We have proposed two theories that may explain why anxious insomnia patients might develop sleep breathing problems.
First, an enormous number of patients with mental disorders suffer from unwanted bouts of sleeplessness that plague them for years. As it turns out, insomnia itself seems to increase your risk for sleep breathing difficulties, because insomnia causes you to spend too much time in lighter stages of sleep. In these lighter stages, your breathing is more susceptible to disruption from abnormal breathing events. Thus, while the mental health patient might start out with insomnia and no sleep-disordered breathing (SDB), it’s possible SDB can develop over a period of persistently fragmented sleep.
We also speculate that emotional distress, particularly anxiety, directly impacts the human airway, causing some type of tension or restriction. In other words, we wonder whether a person can develop SDB just by being nervous for so long that it adversely influences breathing.
Eventually, changes caused by insomnia and emotional distress may foster the clinical emergence of sleep-disordered breathing, particularly in a less apparent form known as upper airway resistance syndrome (UARS).
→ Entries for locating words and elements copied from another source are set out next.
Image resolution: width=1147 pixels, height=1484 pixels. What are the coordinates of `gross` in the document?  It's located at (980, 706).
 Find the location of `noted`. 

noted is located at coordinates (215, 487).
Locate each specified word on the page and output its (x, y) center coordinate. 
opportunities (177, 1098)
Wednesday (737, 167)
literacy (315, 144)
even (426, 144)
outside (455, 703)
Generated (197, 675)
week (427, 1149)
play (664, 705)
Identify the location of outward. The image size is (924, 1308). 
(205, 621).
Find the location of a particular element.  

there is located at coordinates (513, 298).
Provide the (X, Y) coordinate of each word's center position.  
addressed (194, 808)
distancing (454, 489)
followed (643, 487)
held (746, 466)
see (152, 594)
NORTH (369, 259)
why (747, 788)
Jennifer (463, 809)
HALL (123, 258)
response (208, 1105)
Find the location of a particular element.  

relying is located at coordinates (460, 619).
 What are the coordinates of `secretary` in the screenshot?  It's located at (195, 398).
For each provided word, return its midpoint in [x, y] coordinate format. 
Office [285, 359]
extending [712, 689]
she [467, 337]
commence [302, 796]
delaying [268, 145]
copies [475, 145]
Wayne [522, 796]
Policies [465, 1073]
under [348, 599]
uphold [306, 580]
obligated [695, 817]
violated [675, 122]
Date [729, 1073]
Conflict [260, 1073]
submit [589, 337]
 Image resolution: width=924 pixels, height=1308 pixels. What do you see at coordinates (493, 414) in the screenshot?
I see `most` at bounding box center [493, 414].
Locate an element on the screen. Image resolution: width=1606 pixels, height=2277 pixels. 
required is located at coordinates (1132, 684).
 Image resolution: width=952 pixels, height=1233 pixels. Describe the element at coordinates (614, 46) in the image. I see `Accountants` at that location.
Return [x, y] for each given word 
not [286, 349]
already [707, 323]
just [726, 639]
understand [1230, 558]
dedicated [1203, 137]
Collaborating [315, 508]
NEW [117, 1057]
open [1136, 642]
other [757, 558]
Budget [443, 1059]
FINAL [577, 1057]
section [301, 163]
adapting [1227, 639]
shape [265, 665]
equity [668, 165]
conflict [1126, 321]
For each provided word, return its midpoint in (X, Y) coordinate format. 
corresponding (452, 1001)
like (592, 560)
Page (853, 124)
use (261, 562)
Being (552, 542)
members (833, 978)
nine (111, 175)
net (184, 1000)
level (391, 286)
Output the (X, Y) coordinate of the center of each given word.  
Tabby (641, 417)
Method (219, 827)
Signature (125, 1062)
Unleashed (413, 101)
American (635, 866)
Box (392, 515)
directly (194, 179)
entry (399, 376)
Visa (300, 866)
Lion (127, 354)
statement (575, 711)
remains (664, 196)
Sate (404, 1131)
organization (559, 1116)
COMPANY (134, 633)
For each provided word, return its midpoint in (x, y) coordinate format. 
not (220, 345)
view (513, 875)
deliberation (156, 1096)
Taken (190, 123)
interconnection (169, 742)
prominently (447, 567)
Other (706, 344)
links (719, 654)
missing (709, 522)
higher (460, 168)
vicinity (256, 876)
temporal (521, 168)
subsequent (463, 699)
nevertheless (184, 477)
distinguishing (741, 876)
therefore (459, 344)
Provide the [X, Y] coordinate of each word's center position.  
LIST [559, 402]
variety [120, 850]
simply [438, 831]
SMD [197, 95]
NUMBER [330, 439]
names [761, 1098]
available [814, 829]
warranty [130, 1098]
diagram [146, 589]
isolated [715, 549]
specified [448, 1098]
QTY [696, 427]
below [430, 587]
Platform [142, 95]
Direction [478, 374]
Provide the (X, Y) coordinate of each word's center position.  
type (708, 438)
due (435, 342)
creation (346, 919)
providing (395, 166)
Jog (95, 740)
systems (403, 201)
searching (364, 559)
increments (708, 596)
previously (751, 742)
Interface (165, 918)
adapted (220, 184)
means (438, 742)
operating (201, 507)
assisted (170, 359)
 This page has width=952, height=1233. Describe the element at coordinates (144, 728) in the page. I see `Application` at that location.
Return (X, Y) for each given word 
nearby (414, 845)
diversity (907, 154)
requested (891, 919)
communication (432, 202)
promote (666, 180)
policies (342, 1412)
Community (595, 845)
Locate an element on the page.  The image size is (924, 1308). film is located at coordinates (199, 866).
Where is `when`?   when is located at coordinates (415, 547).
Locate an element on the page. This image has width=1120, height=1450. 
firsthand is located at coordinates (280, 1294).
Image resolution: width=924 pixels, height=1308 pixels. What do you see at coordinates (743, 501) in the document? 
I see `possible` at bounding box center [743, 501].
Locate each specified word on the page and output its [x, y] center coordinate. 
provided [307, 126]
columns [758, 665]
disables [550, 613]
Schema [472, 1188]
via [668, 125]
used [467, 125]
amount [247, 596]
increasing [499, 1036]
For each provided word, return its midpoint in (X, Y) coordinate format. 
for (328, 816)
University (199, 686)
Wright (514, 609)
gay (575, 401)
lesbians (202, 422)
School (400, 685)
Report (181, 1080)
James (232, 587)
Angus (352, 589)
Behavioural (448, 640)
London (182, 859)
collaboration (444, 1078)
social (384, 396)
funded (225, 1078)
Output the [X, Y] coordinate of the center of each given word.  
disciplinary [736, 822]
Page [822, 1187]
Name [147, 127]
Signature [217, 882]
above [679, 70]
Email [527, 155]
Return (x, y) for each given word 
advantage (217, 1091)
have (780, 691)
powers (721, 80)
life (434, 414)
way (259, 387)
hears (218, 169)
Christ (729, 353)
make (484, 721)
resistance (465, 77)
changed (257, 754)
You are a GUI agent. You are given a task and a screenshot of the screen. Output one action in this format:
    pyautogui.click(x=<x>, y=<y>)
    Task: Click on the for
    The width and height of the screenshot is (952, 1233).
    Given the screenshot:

We have worked with many trauma survivors who reported no sleep problems prior to a traumatic event. Then post-trauma, they developed anxiety, nightmares and insomnia, which were never fully treated. As their sleep got progressively worse, they were eventually tested and found to have SDB. It would be very interesting to find out how early in the course of their sleep problems they actually developed the first signs of SDB. For these reasons, we are now much more aggressive in recommending sleep testing for insomnia as early as possible.